Dipingendo tutte le relazioni di mercato come intrinsecamente coercitive, Hale realizzò che «il carattere indubbiamente coercitivo della pressione esercitata dal proprietario è stato camuffato» dalla filosofia dello stato di natura [20]. Invero, l'idea di uno stato di natura è alla base delle categorizzazioni e classificazioni giuridiche classiche, come il riferimento di Holmes nel caso Lochner alla «statica sociale di Herbert Spencer» intendeva dimostrare [21]. In più, Hale attinse al sistema dei corrispettivi giuridici di Hohfeld, che parimenti negava ogni status privilegiato alle teorie che assumevano come punti di partenza i diritti naturali, al fine di screditare qualsiasi pretesa che esistesse un ambito privilegiato di relazioni di mercato volontarie. Due delle più importanti assunzioni sulle quali si fondavano le concezioni relative a tale ambito naturale erano la dubbia distinzione tra atti e omissioni e quella tra sfera pubblica e sfera privata. Queste distinzioni giuridiche erano tra i più importanti strumenti intellettuali per mascherare la natura pervasiva del carattere coercitivo del mercato.
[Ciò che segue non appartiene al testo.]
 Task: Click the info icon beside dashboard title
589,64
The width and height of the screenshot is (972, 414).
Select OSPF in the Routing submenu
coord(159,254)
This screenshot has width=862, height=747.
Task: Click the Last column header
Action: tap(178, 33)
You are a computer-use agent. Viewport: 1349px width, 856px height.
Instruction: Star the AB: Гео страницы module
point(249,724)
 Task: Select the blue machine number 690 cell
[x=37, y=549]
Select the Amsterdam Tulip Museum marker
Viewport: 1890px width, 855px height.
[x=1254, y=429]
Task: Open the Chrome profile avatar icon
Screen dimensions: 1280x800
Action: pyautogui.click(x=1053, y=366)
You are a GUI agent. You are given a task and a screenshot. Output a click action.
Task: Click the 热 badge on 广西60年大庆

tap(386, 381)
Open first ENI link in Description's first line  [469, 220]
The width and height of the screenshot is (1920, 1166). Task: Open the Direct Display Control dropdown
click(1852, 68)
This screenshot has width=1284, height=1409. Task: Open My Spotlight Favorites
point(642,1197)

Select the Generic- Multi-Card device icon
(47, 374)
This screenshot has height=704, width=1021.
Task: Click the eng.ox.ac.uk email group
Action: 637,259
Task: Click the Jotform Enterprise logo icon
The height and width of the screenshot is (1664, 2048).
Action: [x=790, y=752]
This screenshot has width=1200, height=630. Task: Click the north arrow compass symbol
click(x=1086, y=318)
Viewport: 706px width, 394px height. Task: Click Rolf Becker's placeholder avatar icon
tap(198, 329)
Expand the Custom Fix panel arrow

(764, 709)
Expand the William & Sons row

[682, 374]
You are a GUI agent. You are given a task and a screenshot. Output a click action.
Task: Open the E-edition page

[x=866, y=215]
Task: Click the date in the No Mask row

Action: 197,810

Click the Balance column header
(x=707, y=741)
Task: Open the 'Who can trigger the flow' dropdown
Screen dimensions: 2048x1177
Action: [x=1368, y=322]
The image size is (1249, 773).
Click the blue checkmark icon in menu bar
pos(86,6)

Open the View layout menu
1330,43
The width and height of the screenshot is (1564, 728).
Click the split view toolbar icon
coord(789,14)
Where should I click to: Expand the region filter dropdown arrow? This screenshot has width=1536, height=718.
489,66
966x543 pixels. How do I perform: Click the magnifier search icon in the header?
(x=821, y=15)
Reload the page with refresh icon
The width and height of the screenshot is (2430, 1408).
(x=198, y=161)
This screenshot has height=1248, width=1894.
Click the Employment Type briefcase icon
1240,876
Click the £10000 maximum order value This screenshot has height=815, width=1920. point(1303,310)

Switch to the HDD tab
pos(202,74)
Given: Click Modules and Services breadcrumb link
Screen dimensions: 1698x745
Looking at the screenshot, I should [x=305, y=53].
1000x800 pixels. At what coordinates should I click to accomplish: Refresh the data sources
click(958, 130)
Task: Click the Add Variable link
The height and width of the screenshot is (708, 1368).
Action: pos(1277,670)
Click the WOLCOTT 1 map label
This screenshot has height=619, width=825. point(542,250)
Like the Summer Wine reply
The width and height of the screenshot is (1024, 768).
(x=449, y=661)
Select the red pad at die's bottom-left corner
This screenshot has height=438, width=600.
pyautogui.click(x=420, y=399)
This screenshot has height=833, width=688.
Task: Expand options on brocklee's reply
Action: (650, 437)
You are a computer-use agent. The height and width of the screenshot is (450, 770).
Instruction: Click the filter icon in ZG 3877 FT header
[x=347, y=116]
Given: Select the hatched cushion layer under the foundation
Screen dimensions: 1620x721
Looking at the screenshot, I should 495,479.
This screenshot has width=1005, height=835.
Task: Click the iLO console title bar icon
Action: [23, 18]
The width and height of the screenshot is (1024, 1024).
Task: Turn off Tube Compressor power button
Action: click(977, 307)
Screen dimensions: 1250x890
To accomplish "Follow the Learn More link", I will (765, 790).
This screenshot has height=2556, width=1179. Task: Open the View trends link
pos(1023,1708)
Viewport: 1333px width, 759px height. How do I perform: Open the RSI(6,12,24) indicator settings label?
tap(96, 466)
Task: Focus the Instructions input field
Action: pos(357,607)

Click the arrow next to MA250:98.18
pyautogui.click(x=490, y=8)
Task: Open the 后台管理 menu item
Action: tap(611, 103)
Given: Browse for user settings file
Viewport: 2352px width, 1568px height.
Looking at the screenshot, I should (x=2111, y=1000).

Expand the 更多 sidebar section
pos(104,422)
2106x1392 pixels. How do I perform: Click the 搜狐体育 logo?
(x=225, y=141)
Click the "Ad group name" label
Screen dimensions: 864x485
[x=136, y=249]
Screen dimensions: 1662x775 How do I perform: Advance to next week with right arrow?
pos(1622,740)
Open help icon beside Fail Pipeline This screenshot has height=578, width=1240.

La più originale intuizione di Hale fu l'idea che il mercato fosse il reale creatore della proprietà e dei diritti, e non piuttosto un'istituzione neutrale che rifletteva una preesistente proprietà di tipo lockiano. Le regole giuridiche che governano il mercato determinavano, ad esempio, se le notizie costituissero una proprietà, o se i datori di lavoro avessero il potere di licenziare i propri dipendenti, o se la coercizione economica fosse legittima — nella forma di competizione o illegittima in quanto furto o violenza [..]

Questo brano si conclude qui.